** START Records provided **

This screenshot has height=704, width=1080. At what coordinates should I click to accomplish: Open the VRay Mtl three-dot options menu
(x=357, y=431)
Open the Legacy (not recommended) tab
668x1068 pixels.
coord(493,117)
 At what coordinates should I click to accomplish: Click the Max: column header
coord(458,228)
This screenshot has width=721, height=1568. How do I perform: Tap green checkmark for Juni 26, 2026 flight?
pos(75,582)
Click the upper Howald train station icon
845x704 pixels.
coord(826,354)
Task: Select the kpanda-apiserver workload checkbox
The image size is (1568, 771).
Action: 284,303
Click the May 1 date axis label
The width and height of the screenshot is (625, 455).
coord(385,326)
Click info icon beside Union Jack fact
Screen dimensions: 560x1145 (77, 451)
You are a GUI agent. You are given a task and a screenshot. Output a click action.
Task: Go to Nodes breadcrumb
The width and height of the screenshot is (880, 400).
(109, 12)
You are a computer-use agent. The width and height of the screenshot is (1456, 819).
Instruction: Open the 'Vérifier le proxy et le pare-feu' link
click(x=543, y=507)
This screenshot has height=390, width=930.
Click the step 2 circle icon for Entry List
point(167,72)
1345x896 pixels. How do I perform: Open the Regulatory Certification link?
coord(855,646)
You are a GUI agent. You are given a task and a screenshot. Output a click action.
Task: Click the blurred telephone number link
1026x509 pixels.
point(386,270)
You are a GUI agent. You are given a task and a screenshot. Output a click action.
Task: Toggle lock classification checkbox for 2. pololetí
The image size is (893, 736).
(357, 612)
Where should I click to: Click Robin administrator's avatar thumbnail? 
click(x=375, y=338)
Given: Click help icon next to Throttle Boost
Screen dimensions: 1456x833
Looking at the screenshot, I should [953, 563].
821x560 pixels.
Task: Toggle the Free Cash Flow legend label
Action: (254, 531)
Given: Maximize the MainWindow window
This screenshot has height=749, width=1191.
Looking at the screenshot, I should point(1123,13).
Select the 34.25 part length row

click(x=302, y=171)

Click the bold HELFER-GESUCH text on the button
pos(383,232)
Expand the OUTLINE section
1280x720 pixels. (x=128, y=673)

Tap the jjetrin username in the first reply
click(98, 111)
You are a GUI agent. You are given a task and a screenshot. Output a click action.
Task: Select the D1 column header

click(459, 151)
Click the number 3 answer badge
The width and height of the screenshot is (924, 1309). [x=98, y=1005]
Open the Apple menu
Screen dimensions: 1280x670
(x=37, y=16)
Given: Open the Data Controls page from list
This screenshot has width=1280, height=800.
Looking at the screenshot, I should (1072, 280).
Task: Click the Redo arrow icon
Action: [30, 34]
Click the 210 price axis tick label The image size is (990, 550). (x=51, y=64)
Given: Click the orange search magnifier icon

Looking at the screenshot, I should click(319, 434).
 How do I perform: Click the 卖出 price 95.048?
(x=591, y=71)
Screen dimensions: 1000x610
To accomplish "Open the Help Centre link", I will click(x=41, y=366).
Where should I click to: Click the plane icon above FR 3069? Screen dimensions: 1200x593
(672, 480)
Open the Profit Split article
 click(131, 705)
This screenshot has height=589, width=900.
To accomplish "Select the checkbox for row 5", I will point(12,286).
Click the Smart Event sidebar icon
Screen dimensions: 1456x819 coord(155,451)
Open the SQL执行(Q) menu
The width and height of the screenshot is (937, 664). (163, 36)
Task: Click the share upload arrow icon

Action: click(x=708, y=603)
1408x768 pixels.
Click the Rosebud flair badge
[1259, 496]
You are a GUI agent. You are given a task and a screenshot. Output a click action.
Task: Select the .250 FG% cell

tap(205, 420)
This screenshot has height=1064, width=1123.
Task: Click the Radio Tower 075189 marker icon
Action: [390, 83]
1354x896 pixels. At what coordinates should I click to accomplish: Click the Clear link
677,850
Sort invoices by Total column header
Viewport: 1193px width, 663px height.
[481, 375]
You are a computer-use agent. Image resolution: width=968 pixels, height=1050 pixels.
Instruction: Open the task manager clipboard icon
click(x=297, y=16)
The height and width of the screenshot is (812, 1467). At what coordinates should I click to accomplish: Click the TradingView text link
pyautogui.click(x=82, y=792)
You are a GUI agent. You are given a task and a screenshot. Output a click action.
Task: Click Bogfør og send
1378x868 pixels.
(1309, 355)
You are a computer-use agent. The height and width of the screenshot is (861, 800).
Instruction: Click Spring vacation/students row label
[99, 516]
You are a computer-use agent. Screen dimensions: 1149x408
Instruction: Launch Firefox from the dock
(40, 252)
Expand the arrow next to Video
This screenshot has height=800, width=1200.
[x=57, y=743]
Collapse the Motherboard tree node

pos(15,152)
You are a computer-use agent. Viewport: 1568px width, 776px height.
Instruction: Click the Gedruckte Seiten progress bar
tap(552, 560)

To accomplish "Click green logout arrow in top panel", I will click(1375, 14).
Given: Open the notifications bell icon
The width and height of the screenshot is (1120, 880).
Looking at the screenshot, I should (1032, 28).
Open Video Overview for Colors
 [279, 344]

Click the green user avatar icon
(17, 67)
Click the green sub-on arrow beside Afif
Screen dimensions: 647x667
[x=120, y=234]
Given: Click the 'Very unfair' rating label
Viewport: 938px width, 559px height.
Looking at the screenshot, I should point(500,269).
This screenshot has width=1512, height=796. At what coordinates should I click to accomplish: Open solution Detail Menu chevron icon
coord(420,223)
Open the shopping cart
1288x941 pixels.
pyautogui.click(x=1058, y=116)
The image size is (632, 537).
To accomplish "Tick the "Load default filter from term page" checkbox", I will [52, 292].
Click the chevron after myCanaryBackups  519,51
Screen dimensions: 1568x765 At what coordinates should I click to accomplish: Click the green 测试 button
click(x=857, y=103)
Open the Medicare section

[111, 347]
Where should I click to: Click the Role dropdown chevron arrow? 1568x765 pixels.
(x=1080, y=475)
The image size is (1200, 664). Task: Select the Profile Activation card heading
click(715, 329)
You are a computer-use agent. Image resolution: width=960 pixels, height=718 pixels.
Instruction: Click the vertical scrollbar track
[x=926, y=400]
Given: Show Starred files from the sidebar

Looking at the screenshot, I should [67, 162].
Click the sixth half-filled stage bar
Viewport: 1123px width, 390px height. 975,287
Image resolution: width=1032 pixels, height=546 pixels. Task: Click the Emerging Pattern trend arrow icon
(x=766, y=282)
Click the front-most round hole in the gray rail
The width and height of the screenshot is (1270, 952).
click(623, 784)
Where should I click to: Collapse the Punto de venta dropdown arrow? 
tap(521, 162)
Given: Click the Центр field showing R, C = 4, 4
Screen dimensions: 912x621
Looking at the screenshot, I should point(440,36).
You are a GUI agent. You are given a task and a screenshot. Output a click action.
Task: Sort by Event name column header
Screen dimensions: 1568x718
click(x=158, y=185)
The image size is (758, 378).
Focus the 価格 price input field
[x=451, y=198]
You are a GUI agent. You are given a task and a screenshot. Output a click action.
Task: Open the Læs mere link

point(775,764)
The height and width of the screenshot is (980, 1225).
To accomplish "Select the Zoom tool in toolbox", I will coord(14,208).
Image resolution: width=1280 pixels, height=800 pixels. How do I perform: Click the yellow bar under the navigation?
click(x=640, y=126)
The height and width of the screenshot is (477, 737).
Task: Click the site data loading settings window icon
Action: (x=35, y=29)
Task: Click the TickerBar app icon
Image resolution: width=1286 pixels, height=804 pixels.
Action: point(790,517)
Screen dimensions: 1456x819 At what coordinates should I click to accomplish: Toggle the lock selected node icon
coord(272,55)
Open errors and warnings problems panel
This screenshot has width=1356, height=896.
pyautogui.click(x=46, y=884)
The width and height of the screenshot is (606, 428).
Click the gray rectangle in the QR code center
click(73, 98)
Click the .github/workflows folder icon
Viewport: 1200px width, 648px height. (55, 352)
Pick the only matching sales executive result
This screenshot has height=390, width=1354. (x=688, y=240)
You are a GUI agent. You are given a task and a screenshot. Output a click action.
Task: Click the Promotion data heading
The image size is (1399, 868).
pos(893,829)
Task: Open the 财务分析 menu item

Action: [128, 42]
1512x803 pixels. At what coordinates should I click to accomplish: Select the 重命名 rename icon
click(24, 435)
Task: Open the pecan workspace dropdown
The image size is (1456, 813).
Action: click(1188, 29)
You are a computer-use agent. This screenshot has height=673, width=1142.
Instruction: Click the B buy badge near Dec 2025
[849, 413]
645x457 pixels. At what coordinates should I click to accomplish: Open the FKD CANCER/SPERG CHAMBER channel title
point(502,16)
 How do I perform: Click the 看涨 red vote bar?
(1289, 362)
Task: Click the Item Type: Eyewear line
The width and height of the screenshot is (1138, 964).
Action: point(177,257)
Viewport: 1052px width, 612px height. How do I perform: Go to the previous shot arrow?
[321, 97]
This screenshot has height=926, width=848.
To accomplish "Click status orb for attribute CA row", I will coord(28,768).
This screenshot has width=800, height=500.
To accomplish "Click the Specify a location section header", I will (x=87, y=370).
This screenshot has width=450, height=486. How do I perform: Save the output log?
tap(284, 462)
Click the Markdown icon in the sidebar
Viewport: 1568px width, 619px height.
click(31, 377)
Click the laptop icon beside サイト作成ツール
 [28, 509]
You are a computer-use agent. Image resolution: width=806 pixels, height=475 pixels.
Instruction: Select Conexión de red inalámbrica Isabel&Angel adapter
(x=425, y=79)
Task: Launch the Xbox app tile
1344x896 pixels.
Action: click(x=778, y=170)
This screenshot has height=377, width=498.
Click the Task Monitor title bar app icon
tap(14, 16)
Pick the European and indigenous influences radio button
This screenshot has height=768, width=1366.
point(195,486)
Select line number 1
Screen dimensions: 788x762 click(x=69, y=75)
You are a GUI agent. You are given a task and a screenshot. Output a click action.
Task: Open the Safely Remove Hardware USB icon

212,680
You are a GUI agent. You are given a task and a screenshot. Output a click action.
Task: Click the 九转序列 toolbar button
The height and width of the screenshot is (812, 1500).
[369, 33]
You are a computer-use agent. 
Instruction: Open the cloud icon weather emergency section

** END Records provided **

**Short exercise**
Put the lines from the rows above into a JSON list of strings, starting at the first line and ending at the line that contains "coord(458,228)". Use one string per line and leave out any blank lines.

**The completed task**
[
  "This screenshot has height=704, width=1080. At what coordinates should I click to accomplish: Open the VRay Mtl three-dot options menu",
  "(x=357, y=431)",
  "Open the Legacy (not recommended) tab",
  "668x1068 pixels.",
  "coord(493,117)",
  " At what coordinates should I click to accomplish: Click the Max: column header",
  "coord(458,228)"
]